Opportunity Costs
We are going to turn our attention on MBA Mondays to some costs that are important to recognize in business. First up is Opportunity Cost.
Opportunity Cost is the cost of not being able to do something because you are doing something else. These costs don’t end up on your income statement but they are expensive, particularly in a small business where you have very few resources.
Let’s use an example. Assume you have three software engineers on your team and you commit to building a new product that ties all three of them up completely for six months. Not only do you commit to build that product, but you sell it in advance and take a deposit from your customer to fund the development. And then an even bigger opportunity comes your way. You have been invited to build a version of your product that will ship in a hot new device that a major computer company is making a big bet on. But you can’t take on that project because your team is tied up on the first project.
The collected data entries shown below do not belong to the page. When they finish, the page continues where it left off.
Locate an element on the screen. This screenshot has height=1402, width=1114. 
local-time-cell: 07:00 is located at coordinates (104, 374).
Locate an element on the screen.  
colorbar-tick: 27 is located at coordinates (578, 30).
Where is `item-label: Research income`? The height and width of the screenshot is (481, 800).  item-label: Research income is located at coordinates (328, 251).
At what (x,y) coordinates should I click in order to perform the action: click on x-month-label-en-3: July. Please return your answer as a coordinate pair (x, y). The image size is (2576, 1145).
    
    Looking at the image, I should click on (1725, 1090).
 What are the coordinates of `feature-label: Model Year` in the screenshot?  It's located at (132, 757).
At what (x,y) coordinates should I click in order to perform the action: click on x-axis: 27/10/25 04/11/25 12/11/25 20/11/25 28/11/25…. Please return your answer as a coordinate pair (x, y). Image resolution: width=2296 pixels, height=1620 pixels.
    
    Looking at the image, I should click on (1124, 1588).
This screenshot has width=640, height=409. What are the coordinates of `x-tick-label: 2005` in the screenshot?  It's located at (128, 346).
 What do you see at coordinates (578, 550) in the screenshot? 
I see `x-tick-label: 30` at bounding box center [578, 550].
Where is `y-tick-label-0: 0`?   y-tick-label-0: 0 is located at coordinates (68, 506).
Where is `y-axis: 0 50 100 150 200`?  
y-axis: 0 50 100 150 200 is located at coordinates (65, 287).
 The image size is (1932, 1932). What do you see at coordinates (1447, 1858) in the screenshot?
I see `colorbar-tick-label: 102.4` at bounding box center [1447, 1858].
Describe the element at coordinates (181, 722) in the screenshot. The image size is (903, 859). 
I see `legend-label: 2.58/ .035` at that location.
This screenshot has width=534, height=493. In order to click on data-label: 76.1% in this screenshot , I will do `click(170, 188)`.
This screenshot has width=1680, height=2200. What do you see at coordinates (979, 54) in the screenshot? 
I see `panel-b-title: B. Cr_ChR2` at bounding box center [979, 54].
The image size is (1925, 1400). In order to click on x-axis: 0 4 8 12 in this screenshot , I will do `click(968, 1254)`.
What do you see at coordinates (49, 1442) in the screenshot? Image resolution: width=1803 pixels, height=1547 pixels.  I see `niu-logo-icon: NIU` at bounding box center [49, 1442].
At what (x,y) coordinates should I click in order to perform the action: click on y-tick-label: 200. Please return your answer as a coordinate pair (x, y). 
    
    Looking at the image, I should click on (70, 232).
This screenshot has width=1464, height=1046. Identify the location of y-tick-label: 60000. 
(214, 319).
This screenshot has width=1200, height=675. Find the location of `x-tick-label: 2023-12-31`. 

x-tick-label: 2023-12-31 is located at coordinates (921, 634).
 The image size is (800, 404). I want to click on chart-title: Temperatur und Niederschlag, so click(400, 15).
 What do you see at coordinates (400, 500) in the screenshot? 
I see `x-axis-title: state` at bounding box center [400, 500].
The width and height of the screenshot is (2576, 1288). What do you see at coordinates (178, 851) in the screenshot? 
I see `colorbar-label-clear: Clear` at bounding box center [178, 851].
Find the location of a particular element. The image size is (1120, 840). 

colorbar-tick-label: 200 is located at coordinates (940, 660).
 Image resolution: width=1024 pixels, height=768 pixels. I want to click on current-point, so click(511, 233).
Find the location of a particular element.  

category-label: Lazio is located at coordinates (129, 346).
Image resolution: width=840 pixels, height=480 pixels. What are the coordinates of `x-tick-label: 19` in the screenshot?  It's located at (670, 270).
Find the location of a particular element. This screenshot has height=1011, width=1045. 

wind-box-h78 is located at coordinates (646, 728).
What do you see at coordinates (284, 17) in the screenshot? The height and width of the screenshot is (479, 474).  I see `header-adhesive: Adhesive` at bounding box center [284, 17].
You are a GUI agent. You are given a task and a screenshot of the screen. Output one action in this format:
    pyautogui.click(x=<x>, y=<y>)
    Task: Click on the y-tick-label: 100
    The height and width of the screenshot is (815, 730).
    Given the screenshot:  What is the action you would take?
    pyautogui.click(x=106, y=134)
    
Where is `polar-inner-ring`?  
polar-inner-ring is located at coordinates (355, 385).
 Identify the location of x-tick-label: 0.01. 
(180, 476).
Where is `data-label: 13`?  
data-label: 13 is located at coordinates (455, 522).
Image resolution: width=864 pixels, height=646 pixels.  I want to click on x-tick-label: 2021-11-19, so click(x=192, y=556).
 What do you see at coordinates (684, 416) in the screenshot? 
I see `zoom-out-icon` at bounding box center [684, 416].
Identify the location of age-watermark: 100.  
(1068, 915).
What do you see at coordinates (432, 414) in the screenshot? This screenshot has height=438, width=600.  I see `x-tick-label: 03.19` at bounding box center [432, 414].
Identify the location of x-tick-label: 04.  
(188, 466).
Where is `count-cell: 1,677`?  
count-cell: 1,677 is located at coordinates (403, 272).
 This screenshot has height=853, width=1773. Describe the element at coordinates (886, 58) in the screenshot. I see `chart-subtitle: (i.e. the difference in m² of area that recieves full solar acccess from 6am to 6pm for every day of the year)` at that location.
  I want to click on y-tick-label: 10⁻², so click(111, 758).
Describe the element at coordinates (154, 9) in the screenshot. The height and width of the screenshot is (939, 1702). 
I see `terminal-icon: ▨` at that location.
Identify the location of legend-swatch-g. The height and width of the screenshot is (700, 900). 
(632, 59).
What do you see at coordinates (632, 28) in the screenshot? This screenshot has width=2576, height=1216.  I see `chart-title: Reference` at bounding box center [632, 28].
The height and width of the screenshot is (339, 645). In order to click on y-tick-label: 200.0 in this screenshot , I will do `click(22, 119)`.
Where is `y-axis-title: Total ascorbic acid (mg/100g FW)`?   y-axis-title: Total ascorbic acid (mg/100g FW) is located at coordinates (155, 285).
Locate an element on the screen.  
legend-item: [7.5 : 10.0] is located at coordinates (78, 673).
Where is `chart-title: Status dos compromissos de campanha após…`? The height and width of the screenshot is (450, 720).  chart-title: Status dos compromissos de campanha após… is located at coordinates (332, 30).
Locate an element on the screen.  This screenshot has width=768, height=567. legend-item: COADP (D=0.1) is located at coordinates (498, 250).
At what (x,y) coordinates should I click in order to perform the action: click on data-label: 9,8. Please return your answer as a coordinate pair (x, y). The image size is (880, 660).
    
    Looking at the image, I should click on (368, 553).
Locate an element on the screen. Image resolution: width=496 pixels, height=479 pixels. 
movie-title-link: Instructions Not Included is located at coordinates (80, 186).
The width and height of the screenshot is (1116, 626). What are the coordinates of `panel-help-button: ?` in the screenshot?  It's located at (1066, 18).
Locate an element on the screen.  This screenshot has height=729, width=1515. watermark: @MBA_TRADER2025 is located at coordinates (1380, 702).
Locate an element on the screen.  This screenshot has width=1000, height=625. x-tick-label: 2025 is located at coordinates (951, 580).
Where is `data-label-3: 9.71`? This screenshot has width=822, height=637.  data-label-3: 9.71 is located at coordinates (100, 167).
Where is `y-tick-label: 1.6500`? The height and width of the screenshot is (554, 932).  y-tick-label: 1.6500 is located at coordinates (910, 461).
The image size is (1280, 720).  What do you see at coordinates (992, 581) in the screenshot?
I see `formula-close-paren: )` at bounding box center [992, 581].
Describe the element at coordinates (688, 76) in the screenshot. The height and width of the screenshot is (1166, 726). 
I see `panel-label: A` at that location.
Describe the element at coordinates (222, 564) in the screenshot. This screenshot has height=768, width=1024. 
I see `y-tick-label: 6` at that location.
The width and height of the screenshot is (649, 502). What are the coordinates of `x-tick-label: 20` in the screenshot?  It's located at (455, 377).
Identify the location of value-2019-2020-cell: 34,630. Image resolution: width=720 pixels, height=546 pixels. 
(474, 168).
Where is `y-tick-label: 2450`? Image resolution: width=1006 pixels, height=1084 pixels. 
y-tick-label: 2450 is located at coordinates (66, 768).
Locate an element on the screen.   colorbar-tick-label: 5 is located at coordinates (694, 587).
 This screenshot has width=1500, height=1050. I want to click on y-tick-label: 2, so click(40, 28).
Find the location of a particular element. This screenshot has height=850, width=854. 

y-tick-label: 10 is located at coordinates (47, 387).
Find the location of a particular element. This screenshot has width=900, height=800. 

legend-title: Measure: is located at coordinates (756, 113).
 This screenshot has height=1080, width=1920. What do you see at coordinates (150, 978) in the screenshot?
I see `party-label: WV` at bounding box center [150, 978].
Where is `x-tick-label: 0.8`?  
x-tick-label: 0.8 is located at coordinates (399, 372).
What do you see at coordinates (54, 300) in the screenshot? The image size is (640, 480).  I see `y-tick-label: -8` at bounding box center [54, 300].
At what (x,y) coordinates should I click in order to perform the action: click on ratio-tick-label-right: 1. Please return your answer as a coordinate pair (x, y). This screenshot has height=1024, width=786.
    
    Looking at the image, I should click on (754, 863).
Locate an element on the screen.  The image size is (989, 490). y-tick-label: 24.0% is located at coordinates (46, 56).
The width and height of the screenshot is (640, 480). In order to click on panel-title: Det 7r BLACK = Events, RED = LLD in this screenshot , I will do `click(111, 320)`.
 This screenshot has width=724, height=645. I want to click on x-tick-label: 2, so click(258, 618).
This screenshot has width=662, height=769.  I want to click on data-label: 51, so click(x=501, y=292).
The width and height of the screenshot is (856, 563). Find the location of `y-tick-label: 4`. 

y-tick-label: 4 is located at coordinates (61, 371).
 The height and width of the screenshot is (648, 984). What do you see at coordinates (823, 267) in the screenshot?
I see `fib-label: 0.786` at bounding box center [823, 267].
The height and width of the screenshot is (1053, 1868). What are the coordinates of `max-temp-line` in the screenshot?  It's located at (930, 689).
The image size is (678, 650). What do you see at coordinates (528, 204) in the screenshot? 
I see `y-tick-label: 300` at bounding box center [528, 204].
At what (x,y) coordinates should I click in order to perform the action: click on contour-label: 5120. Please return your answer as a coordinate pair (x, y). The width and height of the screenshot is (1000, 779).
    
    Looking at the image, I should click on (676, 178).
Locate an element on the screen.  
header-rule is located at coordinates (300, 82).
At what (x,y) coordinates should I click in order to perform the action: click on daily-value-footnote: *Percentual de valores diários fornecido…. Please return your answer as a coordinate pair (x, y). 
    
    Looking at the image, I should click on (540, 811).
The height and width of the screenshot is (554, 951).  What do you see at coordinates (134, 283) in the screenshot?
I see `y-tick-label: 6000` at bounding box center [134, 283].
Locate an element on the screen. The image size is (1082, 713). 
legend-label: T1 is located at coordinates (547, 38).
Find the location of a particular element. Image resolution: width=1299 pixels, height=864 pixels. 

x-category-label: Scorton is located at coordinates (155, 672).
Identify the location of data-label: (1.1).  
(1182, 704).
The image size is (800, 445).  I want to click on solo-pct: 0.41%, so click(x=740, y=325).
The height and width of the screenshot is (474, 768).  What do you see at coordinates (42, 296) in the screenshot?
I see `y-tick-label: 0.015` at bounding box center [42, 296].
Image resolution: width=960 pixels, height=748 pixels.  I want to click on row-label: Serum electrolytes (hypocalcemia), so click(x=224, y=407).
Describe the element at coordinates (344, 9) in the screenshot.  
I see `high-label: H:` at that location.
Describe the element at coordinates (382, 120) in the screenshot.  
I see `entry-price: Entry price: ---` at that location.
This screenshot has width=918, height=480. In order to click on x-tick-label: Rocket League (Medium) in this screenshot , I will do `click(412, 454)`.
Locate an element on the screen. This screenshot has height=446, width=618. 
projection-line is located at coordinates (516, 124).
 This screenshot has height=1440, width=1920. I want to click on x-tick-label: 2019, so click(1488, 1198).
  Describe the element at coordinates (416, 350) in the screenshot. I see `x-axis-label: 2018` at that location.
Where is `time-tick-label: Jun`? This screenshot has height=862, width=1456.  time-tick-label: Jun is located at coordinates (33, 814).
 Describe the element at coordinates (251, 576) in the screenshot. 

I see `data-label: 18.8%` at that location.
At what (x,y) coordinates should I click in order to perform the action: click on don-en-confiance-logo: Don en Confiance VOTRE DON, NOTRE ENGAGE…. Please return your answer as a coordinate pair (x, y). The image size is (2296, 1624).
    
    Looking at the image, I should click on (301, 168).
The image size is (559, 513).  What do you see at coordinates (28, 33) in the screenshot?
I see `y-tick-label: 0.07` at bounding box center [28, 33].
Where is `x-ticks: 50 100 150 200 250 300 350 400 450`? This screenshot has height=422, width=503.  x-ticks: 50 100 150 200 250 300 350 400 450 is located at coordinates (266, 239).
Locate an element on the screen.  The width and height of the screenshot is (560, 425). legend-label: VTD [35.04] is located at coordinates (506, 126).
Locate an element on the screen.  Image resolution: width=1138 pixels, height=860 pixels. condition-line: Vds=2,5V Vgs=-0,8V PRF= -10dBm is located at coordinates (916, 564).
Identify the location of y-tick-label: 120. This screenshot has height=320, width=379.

So the cost of the first project is not only the time and salaries of the three software engineers who are working on it. It is also the lost revenues and market share you might have gotten if you had been able to work on the partnership on the new device. That is your opportunity cost.
The problem with opportunity costs is that you can’t predict or measure them very well. They become painfully obvious in hindsight but not at the decision point when you need to know their magnitude.
So what do you do about opportunity costs that are out there but you can’t see or measure? That’s a tough one. I like what my friend Gretchen Rubin said on the subject:
I also try to ignore opportunity costs. I can become paralyzed
if I think that way too much. Someone once told me, of my alma mater,
“The curse of Yale Law School is to die with your options open” –
meaning, if you try to preserve every opportunity, you can’t move
forward.
So my advice is to understand the concept of opportunity costs, build them into you mental map, but don’t focus too much on them. If you can, try to build some flexibility into your organization so you aren’t completely resource constrained. That will reduce opportunity costs. But at the end of the day, you need to “move forward” in Gretchen’s words and that is first and foremost what all great entrepreneurs do.
From the comments
Charlie Crystle said:
I’ve found that most opportunities that seem really big to a startup but aren’t core to the focus and strategy tend to disappoint.
To ChiliSoft in 97, with just 3 employees, AT&T hosting sounded like a big deal in 1997; 10,000 hosted customers on Sun servers. It took 2 years to deploy our application server to their specifications. Revenue? Maybe 200k. Could it have been big? No. It was a credibility choice at a time we thought we needed it.
IBM sounded like a big deal, and it was: ultimately about $3 million to post ChiliSoft ASP over to the S390 and RS6000. But IBM customers? A few. So we spent management and dev time servicing a single customer to get the money and the logo. And I spent a half day in jail in 2002 for failing to pay a speeding ticket near Poughkeepsie in 1998 (my bad, but they impounded the car too!) on my way to Saratoga.
Avery Dennison for Mission Research? 18 months, flights, meetings, and even a deal. AD is in 45,000 retail stores. Distribution? Nothing. Revenue? Nada. Dev money? Nope. Chased a deal that seemed big.
Stick with your model as long as you think that’s what will ultimately work. Limit yourself to entertaining a few big deals, and don’t get swayed by the “logo” deal. If Google or Microsoft wants to include you in a press release as part of their dog and pony show, remember it’s their show, not yours–you’re just a way to show off how great they are, not to move you forward.
I’m an opportunist, like a lot of founders. Possibility is what drives us, and we rack up the opportunity costs because we almost always see the possibility.
Attenuate, attenuate, attenuate, simplify, simplify, simplify.